5. Air fresheners, incense and other scented materials are considered to be intentional air pollutants.
6. Controlled wood fires on the stove and in fireplaces add a considerable amount of smoke particles inside and out the house.
7. Pesticides and other chemical sprays used inside houses and other establishment causes air pollution if utilized without proper ventilation.
8. Carbon monoxide poisoning is generally caused by vents and chimneys that are faulty or when charcoal is burned indoors.
9. Discharge of tetrachloroethylene or other day cleaning substances used for clothes.
The Greenhouse Effect
The term “greenhouse effect” is an incident that describes the activity of greenhouse gases, which creates a situation in the higher atmosphere by trapping heat and making the surface temperature higher and trophospheric temperatures lower. The gas that causes such remarkable changes originates from carbon monoxide that is produced from the burning of fossil fuels.
Reducing the Adverse Effects of Air Pollutants
Areas which currently have low rates of air pollution also require adequate and expensive health maintenance. This is due to the fact that even if the air quality is better that elsewhere, many residents and locals alike can breathe in all the aforementioned kind of pollutants. To minimize this risk different air pollution methods and technologies/strategies are implemented to lessen air pollution. Land use planning is currently being utilized to protect the environment by making used of it extensively for a better economy that will benefit the population.
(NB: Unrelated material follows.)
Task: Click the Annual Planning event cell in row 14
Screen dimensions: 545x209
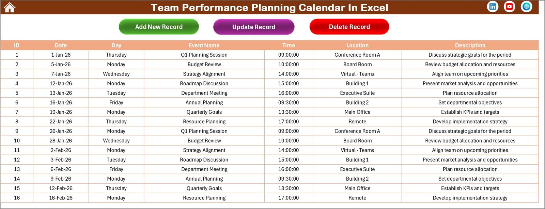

To likewise reduce the pollution which comes from movable sources, most countries employ primary and permissive regulations that will increase fuel efficiency by using hybrid vehicles that are converted to use cleaner fuels or switching to electric vehicles.
Health Effects of Air Pollution
Many adverse health effects related to the respiratory system is attributable to air pollution. An example of this is asbestosis, which is a chronic medical condition that inflames the tissues of the lungs. This generally arises after prolonged exposures to asbestos containing materials used in building structures.
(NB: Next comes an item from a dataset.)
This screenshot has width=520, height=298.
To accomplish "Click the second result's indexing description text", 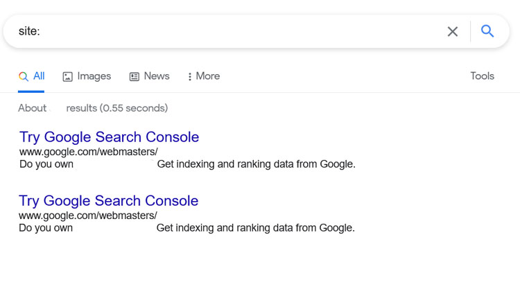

Health consequences due to air pollutants range from subtle biochemical and physiological alters to breathing difficulties that includes coughing, wheezing, cardiac conditions and worsening of existing respiratory conditions. Such effects have a consequence of increased used of medicines, frequent doctor and emergency room visits, further hospital admittance and untimely death. Places that have a high volume of air pollutants, thus with poor air quality have the consequence of children developing asthma, pneumonia and other lower respiratory infections that is tied to low initial birth rate.
In another scenario, researches have shown that people who reside or live in cities where more emissions are present have a higher level of pollutants found within their systems. Patients with cystic fibrosis are made more critically ill with pollutants that come from cigarette smoke, vehicle emissions and inappropriate use of heating devices.
The health effects of poor air quality in general affect the human body’s respiratory and cardio-vascular systems. The reaction of per individual to existing air pollutants depend on the kind of pollutant an individual is exposed to, the level of exposure, the person’s health and inherent genes. While air pollution is a very grave problem that cannot be solved in one day, little contributions to making the environment green and keeping oneself healthy can be done by not smoking, cleaning the surroundings at a regular basis and limiting the individual waste production by recycling can help in the lessening of air pollution.